* Task item
Look for the string "screenshot" in the material below. Copy every line where you find it.

* Dataset content
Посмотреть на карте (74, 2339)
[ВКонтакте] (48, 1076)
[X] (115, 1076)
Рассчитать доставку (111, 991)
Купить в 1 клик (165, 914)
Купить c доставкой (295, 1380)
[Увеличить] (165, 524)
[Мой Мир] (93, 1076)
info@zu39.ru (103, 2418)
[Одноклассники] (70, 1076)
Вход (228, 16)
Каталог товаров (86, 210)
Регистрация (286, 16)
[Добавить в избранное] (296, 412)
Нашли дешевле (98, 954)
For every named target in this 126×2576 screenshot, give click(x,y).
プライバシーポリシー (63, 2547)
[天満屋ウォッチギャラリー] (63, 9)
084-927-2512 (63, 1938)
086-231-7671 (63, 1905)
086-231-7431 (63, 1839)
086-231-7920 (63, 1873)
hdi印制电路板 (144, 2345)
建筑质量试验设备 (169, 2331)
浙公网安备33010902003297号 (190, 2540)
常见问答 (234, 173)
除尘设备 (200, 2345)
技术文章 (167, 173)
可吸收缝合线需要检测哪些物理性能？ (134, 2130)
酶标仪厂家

--

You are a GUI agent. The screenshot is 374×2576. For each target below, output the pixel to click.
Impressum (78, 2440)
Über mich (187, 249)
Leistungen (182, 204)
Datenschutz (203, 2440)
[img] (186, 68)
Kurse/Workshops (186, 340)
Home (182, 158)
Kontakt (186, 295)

* Expected answer
For every named target in this 126×2576 screenshot, give click(x,y).
You are a GUI agent. The screenshot is 374×2576. For each target below, output the pixel to click.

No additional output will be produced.